Miéville also takes his plot from the communal pot of YA fantasy: young person (here the Shwazzy, choisi, chosen) finds him- or herself drawn to another, unsuspected world to save it. But if nothing in our own world is quite as it seems, then neither is what Miéville dips from the common pot. In his version, the Shwazzy is down for the count from her first encounter with the evil smog, leaving the sidekick to carry on.

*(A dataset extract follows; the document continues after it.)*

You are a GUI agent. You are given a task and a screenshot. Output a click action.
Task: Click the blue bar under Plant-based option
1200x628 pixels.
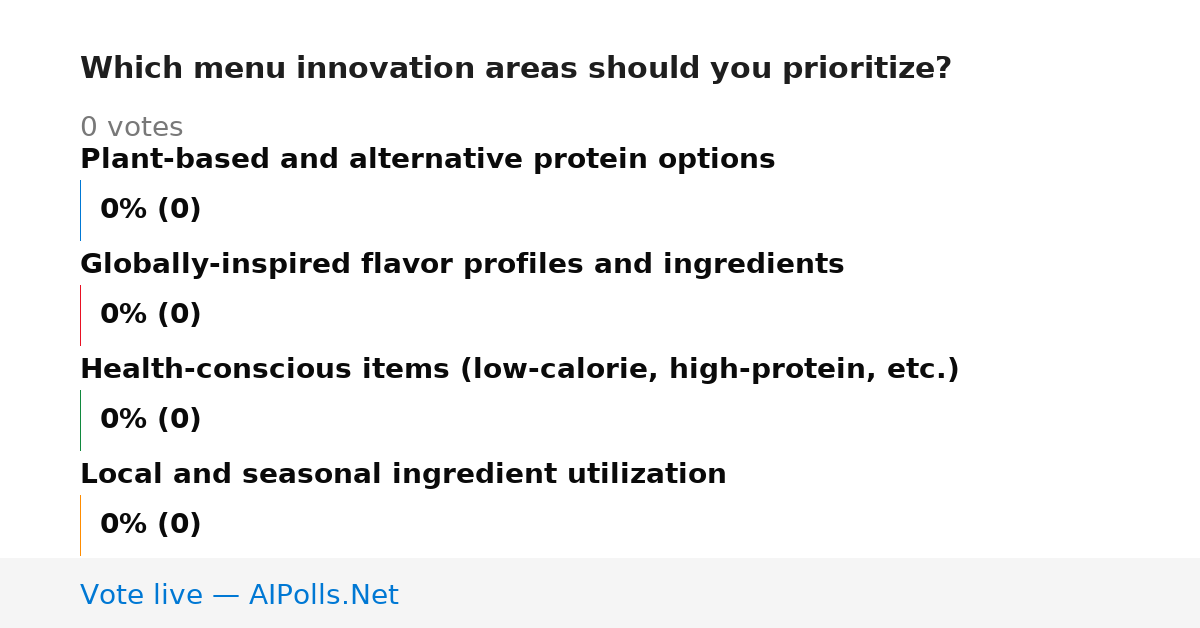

"There are fairy tales and debates with them all over the place in Un Lun Dun," Miéville has said in interview. And of weird fiction itself: "I think at its basic level, the weird…is a kind of pulp iteration of the estrangement that surrealism tries to create from everyday life." Thus the images in surprising, alogical configurations, the overlay of world and not-world, the reach for a convulsive beauty—all to the end of releasing us from the dailyness of our lives, to see those lives and our world anew: new focus, new frames, new wonder.It all begins sweetly enough:
"For the last few weeks, dogs would often stop as Zanna walked by, and stare at her. Once a little conga line of three squirrels had come down from a tree as Zanna sat in Queen's Park, and one by one had put a little nut or seed in front of her. Only cats ignored her." But then quickly, with cascades of the unkennable, the corner gets turned.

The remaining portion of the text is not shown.